Create well-being during and after divorce

When people decide to marry, it’s arguably with the intention of sharing a lifetime. And the ideal of lifelong partnership has historically been a social expectation. Although in recent years the upward trend of “grey divorce” (over age 50) has slowed, the highest percentage of marital splits in Canada and the US still happens at midlife. What’s happening?

Changing perspectives

Only in the last century has our lifespan increased by about 20 years and given us “middle years” between youth and old age. For many, these years are a time of reflection. We start to consider our mortality and realize we have less time ahead of us than behind. Not only have we learned a lot, but we still have the time, energy, health—and often freedom—to make changes.

Updating your status

Although the stigma of divorce has lost its sting, it can be a difficult conversation in some religious groups, or with parents and children. Experts agree that any children—no matter their ages—should hear the news before you make it public. Be honest with your offspring, but also have boundaries firmly in place about what they need to know.
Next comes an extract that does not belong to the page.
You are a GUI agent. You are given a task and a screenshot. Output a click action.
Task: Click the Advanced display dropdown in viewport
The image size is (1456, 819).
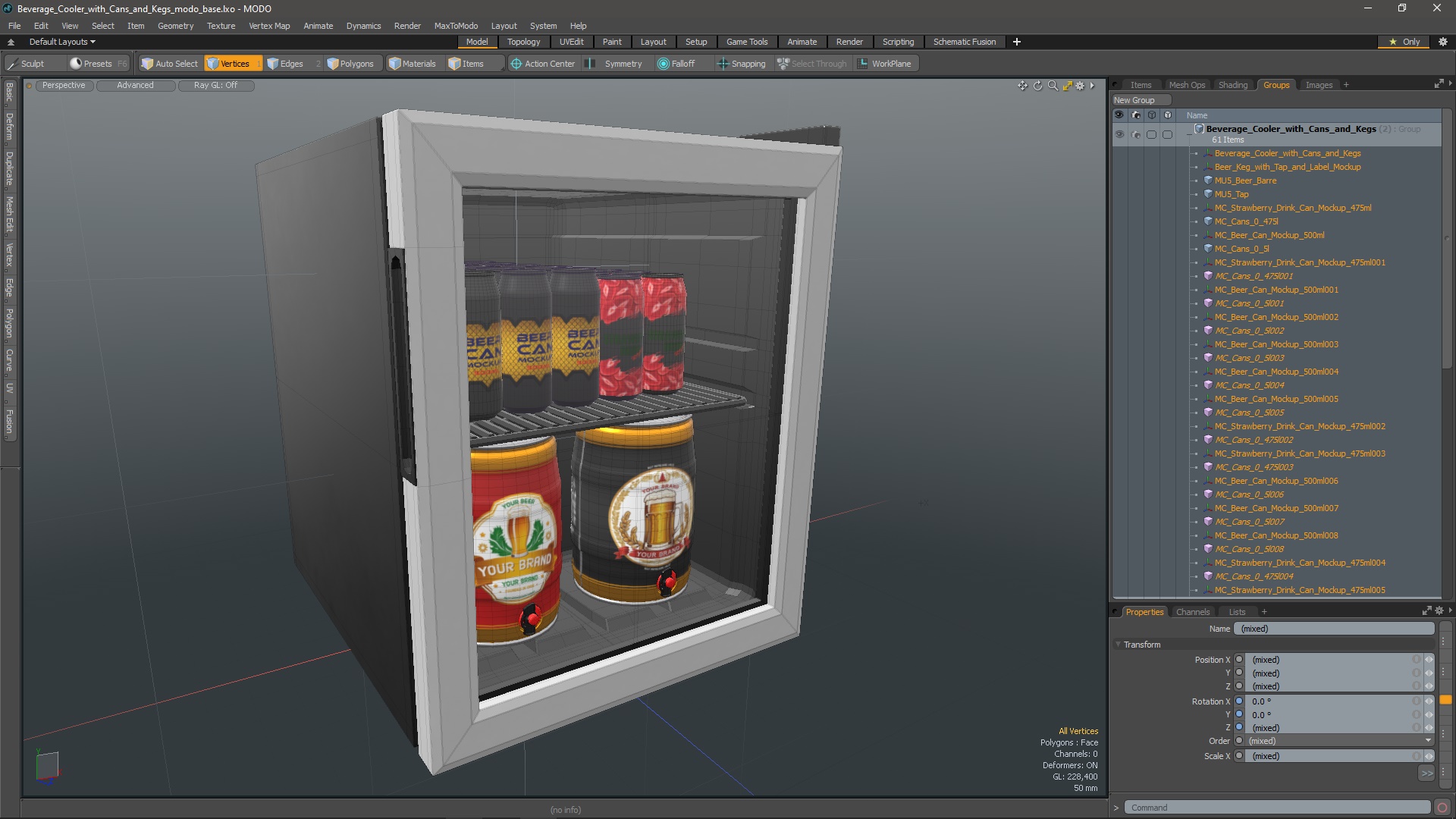135,85
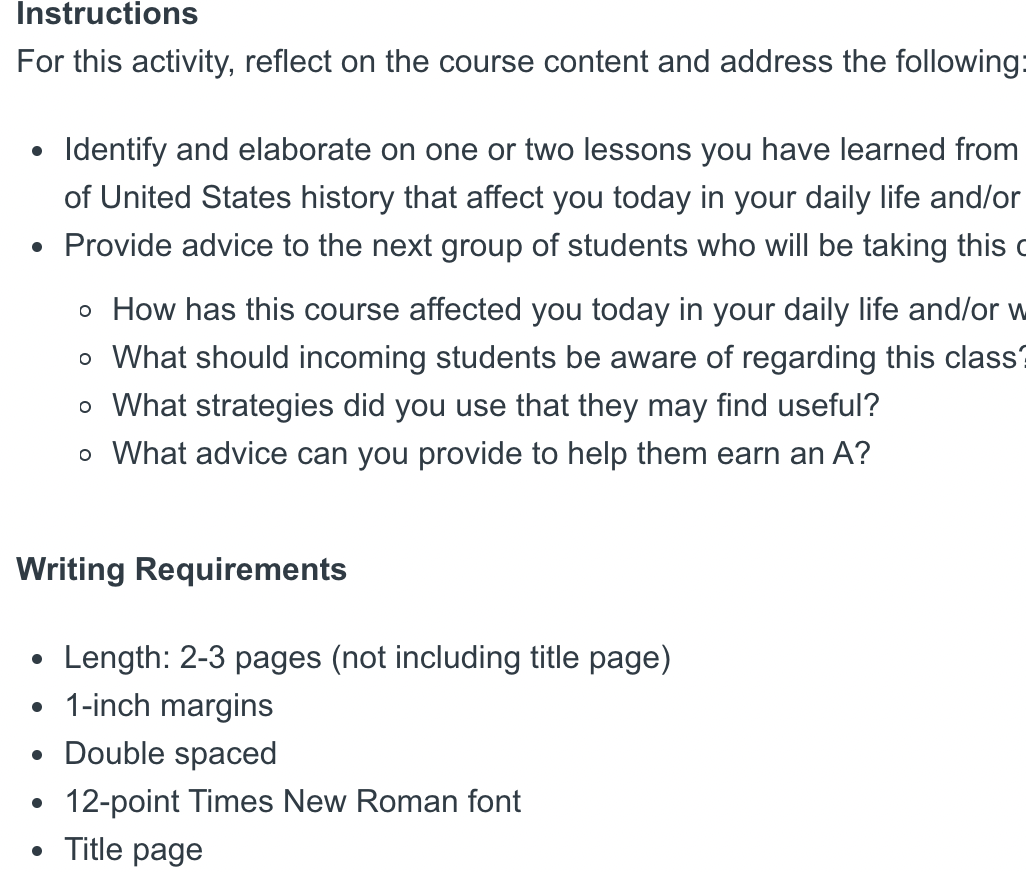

And while you think that your adult children will accept the news easily, be prepared to parent them through it, especially if they aren’t expecting it. Adult children may have a difficult time with the news and question the reality of their entire childhood. Be available to have some difficult conversations.

Get support

Consider working with a counselor, minister, therapist, or relationship life coach who can help you understand your role in the demise of your marriage. You are intimately aware of your previous partner’s role, and unless you acknowledge your own contributions, you will likely make the same mistakes in future relationships.

Take time for yourself

Particularly if the divorce was a long time coming, you might be tempted to rush into the dating pool, but experts suggest taking a pause before testing the waters. Whether you wanted the divorce or not, it’s a troubling experience. Give yourself time to heal. Get to know yourself as an individual after long-term coupledom.

Healthy dating

It can be tempting to let loneliness drive your desire to date. Instead, find ways to fill your social calendar through friendships, volunteering, hobbies, and support groups. Who knows? You might meet your next partner while you’re out doing something you enjoy!

If you still have children living in your home, dating can be a tricky thing. Research on divorced mothers has shown that younger children become stressed when mom’s dating relationships end, so consider minimizing their exposure to a love interest until you are confident that the relationship has legs.

Have fun

Dating isn’t supposed to be a chore. It’s really about learning whether new people complement your life. Best of all? That decision is all yours.